■ **TO DO**
Your answer should be the lines from the start of the records through the line with "You are a computer-use agent. Screen dimensions: 820x511", copied word for word.
======== PROVIDED DATA
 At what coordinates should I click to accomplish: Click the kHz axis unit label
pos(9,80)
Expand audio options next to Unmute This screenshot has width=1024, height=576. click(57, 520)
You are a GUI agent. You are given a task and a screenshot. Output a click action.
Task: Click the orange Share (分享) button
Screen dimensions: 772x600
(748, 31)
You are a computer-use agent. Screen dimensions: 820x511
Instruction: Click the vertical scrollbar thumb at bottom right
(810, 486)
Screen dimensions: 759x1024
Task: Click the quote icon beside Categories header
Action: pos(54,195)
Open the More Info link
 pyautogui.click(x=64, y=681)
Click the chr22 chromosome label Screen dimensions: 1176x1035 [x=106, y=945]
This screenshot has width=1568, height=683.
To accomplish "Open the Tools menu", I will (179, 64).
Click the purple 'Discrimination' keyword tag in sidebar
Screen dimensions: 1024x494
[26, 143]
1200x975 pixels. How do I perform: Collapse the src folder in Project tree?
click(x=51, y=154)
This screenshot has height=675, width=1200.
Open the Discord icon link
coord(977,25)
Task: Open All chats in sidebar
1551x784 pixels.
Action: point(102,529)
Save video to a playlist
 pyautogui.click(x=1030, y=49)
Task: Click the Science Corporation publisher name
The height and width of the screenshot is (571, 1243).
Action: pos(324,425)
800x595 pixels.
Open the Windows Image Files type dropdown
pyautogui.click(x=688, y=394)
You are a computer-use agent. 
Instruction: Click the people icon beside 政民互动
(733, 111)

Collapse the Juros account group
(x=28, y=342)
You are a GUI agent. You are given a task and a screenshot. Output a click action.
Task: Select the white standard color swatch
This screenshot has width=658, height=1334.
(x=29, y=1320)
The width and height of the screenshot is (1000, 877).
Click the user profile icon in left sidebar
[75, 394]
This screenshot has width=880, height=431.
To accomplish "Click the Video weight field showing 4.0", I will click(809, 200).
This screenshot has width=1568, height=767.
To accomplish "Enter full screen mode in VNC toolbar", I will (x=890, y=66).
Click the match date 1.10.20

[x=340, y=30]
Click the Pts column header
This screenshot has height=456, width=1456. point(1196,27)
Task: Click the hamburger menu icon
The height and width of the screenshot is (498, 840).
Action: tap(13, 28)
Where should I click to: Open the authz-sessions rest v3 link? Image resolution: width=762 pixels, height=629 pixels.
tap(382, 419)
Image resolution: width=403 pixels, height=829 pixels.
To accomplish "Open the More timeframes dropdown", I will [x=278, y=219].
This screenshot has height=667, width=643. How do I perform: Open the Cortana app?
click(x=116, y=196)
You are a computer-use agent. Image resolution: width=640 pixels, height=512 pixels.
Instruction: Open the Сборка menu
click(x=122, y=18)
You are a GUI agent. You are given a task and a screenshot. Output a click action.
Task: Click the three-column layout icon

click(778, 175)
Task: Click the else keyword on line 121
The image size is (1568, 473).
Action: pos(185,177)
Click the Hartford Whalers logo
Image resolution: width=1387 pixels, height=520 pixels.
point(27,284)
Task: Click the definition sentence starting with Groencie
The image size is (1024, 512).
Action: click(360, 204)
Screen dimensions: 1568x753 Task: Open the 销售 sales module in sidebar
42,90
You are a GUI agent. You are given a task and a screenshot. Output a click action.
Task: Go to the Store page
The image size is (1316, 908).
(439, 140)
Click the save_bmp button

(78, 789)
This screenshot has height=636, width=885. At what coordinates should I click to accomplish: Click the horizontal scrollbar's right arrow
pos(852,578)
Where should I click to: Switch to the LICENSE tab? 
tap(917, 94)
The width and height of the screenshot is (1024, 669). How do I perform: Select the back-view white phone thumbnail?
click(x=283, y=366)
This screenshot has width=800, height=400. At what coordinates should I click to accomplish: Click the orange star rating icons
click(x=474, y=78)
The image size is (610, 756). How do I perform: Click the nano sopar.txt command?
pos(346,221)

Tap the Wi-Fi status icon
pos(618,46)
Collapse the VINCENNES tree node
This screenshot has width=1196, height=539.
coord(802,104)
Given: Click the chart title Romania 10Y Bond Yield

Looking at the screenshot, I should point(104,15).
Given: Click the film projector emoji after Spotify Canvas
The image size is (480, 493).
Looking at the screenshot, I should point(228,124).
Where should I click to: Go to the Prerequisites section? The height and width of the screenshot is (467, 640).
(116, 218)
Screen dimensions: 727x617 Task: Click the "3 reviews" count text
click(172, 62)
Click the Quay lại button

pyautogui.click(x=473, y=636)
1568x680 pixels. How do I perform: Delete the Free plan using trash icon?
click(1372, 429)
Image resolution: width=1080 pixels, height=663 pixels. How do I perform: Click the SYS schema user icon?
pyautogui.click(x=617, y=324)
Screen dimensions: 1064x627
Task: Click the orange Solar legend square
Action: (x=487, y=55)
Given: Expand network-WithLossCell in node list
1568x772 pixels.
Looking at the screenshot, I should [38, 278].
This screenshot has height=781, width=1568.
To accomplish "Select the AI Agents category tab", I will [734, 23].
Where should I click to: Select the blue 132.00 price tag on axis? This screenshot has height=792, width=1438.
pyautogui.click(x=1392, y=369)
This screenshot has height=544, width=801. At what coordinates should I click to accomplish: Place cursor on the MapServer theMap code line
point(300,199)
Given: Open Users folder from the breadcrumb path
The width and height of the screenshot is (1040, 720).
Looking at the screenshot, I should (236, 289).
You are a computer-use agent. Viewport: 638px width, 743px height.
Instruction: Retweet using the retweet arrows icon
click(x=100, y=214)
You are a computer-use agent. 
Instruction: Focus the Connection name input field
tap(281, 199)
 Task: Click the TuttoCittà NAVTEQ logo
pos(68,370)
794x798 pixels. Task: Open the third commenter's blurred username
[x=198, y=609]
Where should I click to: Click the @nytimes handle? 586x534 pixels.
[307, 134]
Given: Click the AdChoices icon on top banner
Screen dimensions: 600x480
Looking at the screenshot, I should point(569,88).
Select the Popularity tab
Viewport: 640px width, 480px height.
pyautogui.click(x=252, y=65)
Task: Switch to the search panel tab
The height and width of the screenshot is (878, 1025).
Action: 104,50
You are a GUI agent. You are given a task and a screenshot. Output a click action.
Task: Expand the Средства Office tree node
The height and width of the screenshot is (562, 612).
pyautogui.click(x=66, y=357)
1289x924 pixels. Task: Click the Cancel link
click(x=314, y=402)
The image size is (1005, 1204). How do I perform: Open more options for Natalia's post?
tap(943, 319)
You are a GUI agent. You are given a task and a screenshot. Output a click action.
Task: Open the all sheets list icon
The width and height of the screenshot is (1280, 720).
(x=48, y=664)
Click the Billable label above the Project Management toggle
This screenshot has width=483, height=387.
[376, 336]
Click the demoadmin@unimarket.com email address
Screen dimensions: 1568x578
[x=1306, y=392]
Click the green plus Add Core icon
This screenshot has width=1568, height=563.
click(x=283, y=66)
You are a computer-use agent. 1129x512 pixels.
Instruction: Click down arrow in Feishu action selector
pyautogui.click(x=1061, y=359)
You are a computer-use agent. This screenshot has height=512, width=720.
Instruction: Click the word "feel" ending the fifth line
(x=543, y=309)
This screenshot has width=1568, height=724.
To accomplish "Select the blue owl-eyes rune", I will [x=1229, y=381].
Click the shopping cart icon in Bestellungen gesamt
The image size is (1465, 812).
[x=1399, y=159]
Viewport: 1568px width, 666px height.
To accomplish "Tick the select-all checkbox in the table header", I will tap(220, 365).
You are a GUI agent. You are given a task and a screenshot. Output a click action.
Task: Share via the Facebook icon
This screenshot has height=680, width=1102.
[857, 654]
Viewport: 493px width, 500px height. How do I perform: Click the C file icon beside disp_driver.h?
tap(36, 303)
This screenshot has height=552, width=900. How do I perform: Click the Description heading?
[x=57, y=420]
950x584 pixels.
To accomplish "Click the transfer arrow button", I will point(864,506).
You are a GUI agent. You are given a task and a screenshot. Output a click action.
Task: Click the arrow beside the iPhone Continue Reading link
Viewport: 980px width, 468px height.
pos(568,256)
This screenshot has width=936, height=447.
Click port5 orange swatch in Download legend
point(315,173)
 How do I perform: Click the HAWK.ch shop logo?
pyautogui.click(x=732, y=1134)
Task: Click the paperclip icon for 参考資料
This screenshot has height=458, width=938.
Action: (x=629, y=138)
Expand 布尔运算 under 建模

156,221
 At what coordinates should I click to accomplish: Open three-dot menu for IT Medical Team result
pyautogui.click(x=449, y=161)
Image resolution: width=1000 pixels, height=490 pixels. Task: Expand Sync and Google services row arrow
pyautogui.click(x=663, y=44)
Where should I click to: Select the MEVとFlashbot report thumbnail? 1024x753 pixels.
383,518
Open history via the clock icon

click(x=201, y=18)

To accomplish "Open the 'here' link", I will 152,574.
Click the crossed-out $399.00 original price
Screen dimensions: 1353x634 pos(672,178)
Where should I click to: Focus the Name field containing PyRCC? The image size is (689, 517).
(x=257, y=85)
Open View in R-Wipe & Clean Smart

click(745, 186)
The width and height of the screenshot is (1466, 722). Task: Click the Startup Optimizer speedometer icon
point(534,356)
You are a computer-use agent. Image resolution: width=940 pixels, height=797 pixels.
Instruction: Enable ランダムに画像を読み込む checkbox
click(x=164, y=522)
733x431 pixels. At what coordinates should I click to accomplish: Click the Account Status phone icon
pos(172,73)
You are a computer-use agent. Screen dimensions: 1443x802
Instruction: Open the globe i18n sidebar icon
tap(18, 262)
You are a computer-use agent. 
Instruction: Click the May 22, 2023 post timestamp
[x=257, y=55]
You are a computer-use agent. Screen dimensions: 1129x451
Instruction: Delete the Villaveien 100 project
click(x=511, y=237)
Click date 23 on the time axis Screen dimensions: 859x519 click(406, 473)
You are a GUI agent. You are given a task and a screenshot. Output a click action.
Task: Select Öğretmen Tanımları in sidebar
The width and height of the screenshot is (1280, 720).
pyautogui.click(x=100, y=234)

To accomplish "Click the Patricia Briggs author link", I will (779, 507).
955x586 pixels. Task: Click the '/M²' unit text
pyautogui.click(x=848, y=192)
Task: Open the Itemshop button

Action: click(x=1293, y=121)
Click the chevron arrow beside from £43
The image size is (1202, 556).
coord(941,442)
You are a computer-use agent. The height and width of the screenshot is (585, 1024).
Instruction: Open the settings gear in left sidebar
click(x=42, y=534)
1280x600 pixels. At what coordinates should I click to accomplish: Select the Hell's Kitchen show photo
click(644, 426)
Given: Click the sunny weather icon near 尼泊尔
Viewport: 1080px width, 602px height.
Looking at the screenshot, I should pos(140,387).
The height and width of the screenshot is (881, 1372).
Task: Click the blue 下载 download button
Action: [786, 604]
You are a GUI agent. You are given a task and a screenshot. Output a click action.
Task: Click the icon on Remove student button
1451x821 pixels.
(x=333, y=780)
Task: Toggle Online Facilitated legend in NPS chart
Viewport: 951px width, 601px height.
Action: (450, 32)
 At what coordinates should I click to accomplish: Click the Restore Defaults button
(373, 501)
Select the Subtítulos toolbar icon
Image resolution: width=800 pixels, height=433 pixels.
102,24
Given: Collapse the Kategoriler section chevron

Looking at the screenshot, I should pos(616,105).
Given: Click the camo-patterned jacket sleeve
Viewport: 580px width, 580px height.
================
■ **RESULT FOR THIS TASK**
 At what coordinates should I click to accomplish: Click the kHz axis unit label
pos(9,80)
Expand audio options next to Unmute This screenshot has width=1024, height=576. click(57, 520)
You are a GUI agent. You are given a task and a screenshot. Output a click action.
Task: Click the orange Share (分享) button
Screen dimensions: 772x600
(748, 31)
You are a computer-use agent. Screen dimensions: 820x511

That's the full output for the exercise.